The development of this orchestra mirrors the acceptance of classical music concerts anchored by video game music in the United States.  Eng founded this group after having been inspired by Video Games Live, the Dear Friends concert series, and "Video Game Pianist" Martin Leung.

Composer Jonathan Coulton complimented the GSO's 2008 performance of "Still Alive," from the popular video game "Portal," calling it a "fantastic cover" in a post on his blog.  This recording was posted to OC ReMix as only the second live recording in the history of the site—the first accepted ReMix of music from "Portal."  OC ReMix founder David Lloyd was present for GSO's first live performance of "Still Alive."

The GSO's concert on December 11, 2010 overfilled the capacity of the 1,170-seat Dekelboum Concert Hall, the largest concert hall at the university's Clarice Smith Performing Arts Center.

The Video Games Live concert on February 26, 2011, at Strathmore in Bethesda, Md., featured "a special contribution" from the GSO. GSO and Video Games Live staff began discussing collaborative possibilities in August 2010 for the pair of Strathmore concerts. VGL founder Tommy Tallarico chose to include an adapted version of GSO's arrangement of "Korobeiniki" ("A-Type") from Tetris in the Strathmore concert programs. The National Philharmonic Orchestra and Chorale performed the piece, arranged by GSO Conductor Emeritus Greg Cox. Former GSO Music Director and current singer Chris Apple performed the piece's tenor solo. The arrangement appeared on Video Games Live's third album which was released in February 2014.

The ensemble's spring 2011 concert featured Mark Cromer, the senior sound designer for Big Huge Games, as a guest banjo player. Cromer joined the GSO for a medley of "Banjo-Kazooie" themes, with an arrangement by tubist David Scherr. Grant Kirkhope, who composed the original music, attended the performance. The spring concert, at which the GSO observed its fifth anniversary, also featured a performance of "Electric de Chocobo" from "Final Fantasy VII" by the Magruder High School Gamer Symphony Orchestra.
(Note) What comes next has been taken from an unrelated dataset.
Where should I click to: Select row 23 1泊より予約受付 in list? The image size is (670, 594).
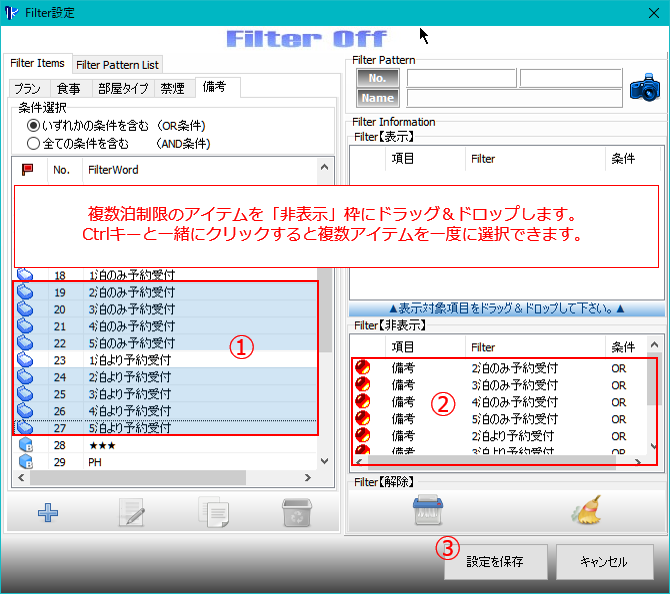(x=130, y=360)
Video Games Live again performed GSO's Korobeiniki arrangement, under the title "Tetris Opera," at L.A. Live's Nokia Theatre on June 8, 2011. The show (VGL's 200th) was put on in partnership with the Electronic Entertainment Expo.
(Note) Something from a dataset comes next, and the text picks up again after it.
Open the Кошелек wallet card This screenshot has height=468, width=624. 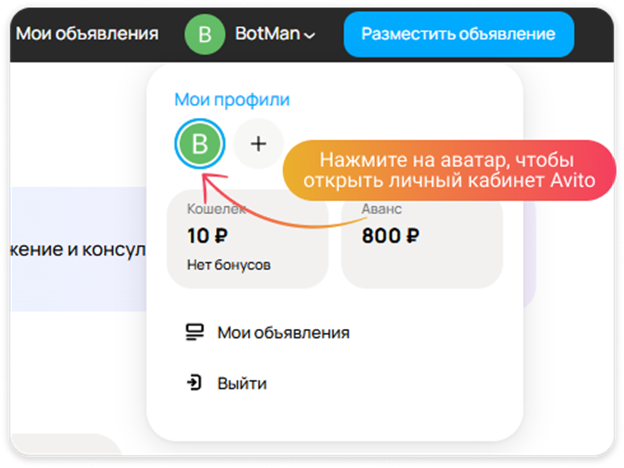247,240
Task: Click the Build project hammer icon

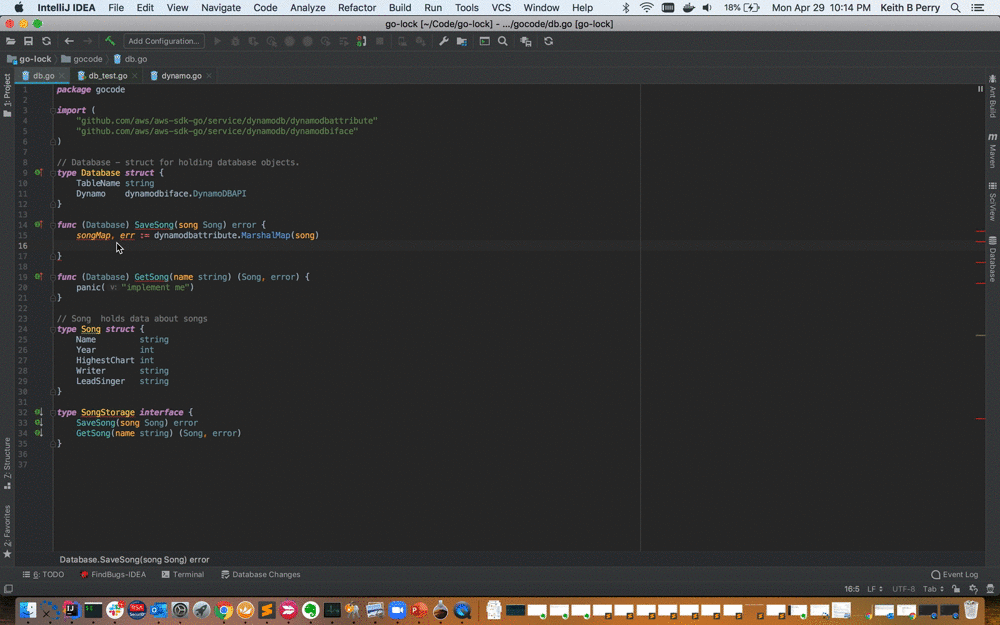Action: click(109, 41)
Spring 2012 marked the first semester in which the GSO performed outside of the University of Maryland. First, at the Music and Gaming Festival (MAGFest) X, and second at the Smithsonian American Art Museum, as part of the Art of Video Games exhibit.

The ensemble dedicated its spring 2013 concert to the memory of its tubist, David Scherr, who died in December 2012. Shortly after his passing, the orchestra purchased the tuba that Scherr had been renting and had his name engraved on it. The tuba is now loaned to members who are unable to provide their own instrument.

After the 2013 semester ended, Chris Apple, Ayla Hurley, Rob Garner, and other alums founded the Washington Metropolitan Gamer Symphony Orchestra in Rockville, MD as an outlet for GSO graduates and other community musicians to come together and perform video game music.

In 2015, the GSO returned to the Smithsonian American Art Museum to perform as part of the “Watch This! Revelations in Media Art” exhibition.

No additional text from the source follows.